The Altar Stone is not an aberration


Over the years, on this blog, I have tried, over and again, to reconstruct the ice streams of the Irish Sea Glacier during the Anglian Glaciation.  I've also published many other reconstructions from glacial geomorphologists who have an interest in the matter.

Look at the two maps above.  I am increasingly convinced that Geoffrey Kellaway, who was lampooned by a rather snooty archaeological establishment during his lifetime, was more sensible than the rest of them put together when it came to understanding erratic transport.  The top map is a reconstruction of the Kellaway map, by Olwen Williams-Thorpe, and on it I have highlighted in pink the crucial streamline.  Note some of the key locations on it -- Mynydd Preseli, the Llansteffan Peninsula, Pencoed, Flatholm, Boles Barrow, and Stonehenge...............

Lionel Jackson and myself, in our "Earth" paper in 2009, argued along similar lines that the bluestone erratics were carried along a contact zone between two converging ice streams -- Welsh ice to the north and Irish Sea ice to the south -- on essentially the same route.

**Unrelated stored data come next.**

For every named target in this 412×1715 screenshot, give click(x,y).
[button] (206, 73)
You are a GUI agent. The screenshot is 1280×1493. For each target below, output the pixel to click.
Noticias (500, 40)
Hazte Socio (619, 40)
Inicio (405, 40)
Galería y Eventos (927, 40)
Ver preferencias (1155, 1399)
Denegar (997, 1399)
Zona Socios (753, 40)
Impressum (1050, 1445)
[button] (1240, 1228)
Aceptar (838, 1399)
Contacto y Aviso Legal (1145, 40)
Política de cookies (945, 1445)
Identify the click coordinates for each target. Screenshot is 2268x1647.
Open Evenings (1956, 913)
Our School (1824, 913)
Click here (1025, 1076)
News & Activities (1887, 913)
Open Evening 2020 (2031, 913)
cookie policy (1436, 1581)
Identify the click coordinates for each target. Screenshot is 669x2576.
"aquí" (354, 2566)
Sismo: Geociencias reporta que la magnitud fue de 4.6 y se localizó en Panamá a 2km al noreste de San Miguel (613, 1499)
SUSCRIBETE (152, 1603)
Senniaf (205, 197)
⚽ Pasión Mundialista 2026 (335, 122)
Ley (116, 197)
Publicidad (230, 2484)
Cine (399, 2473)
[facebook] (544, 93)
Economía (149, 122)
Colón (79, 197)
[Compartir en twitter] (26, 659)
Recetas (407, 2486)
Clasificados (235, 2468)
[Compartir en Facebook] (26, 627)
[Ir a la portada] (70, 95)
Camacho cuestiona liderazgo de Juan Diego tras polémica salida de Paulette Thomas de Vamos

https://www.researchgate.net/publication/270162075_Stonehenge's_mysterious_stones 

So if the Altar Stone erratic did indeed come from Craig Ddu, as I am now suggesting, it is not an aberration at all, but an erratic picked up on exactly the right ice stream route.  I have always argued that the Stonehenge bluestones look like an erratic assemblage (from the physical appearance of the stones) -- and the recent geological work by Rob Ixer, Richard Bevins and others suggests that the stones have come from a rather narrow band of countryside on the north flank of Preseli, with probable source locations including Carn Goedog, Cerrig Marchogion and Craig Rhosyfelin.  Other igneous sources are still being looked for, as are sources for the Palaeozoic sandstones.  I now think there is a very strong chance that these sandstones are Ordovician in age, and that they have come from the coastal zone between Fishguard and Ceibwr.

There's my hypothesis.  Let's see how it works out as the geological work proceeds.  Quarries?  Who needs quarries?